Recognising the need for a new approach to address food loss and waste of nutritious foods, the Global Alliance for Improved Nutrition (GAIN) established the Postharvest Loss Alliance for Nutrition (PLAN) programme in Nigeria, Indonesia and Ethiopia. PLAN aims to bring together food system stakeholders to reduce post-harvest loss along nutritious food value chains.
In Nigeria, for example, PLAN helped to transform a fragmented and uncoordinated group of public and private stakeholders into a cohesive and coordinated network, aligned around the shared goal of reducing post-harvest loss in the tomato value chain. PLAN members, including traders, growers, aggregators, distributors, local and federal government representatives, banks, cold chain entrepreneurs, along with many others, were provided specialised trainings, business to business mentorships and networking opportunities as well as financial support to de-risk investment in local cold chain equipment.

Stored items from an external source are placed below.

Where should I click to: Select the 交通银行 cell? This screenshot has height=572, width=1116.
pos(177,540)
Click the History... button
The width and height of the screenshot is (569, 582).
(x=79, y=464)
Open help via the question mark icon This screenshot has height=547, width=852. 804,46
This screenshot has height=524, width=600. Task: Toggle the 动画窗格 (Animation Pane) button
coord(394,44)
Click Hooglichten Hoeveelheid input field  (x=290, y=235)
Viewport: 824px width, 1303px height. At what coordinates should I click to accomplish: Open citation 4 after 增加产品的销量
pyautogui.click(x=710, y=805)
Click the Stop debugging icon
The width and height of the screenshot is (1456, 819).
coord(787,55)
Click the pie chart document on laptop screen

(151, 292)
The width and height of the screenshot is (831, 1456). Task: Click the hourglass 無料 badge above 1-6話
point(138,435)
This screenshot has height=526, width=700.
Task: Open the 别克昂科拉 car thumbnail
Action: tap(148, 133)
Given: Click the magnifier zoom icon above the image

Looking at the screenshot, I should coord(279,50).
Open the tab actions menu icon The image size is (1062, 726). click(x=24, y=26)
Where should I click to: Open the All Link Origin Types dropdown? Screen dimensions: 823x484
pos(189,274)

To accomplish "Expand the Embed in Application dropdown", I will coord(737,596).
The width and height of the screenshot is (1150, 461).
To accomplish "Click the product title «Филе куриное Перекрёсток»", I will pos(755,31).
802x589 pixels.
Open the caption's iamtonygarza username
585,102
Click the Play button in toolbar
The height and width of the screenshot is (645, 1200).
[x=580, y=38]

Crucially, PLAN has enabled a group of small businesses to create a business-led, industry platform to drive the development of cold chain infrastructure and capacity in Nigeria. With on-going support from PLAN Nigeria, in June 2018, these businesses formed the Organisation for the Technical Advancement of Cold Chain in West Africa (OTACCWA), which now has over a hundred paying industry and institutional members.
Learning from the PLAN programme, OTACCWA provides its members with a platform for peer learning and exchange between businesses and stakeholders to foster the development of cold chain innovations and to build technical knowledge and management know-how through regular training and capacity building events. It also facilitates deal-making and commercial relationships between companies, joining up demand for cold chain solutions with supply. And it has enabled the industry to speak with one unified voice to government, helping to more clearly define the role of business in supporting the country’s food and nutrition security goals and shaping policy frameworks that support the development of the cold chain sector.
Although still in its infancy, OTACCWA highlights the power of enabling industry-led, collective action to develop cold chain infrastructure to reduce post-harvest loss. Establishing large networks and business alliances around specific agri-food value chains increases the scope for long-term transformative impact by addressing complex root-cause issues in a coordinated way, rather than through piecemeal solutions. Empowering organisations to develop solutions from the bottom up, ensures that they are relevant to specific sector contexts and local actors are fully invested in their success. Further, by facilitating business-led collaboration, the resulting solutions are more financially sustainable and scalable. The success of PLAN and OTACCWA highlights the key role of convening organisations like GAIN, to foster system level collaboration and align businesses in support of local food and nutrition priorities.
Given the effects COVID19 pandemic has had on food systems, it is more crucial than ever that we design platforms like PLAN that build trust, local connections and increase capacity of local supply chain businesses. By encouraging businesses to work together and with other stakeholders to tackle shared issues, we can help pave the way for sustainable solutions like OTTACWA.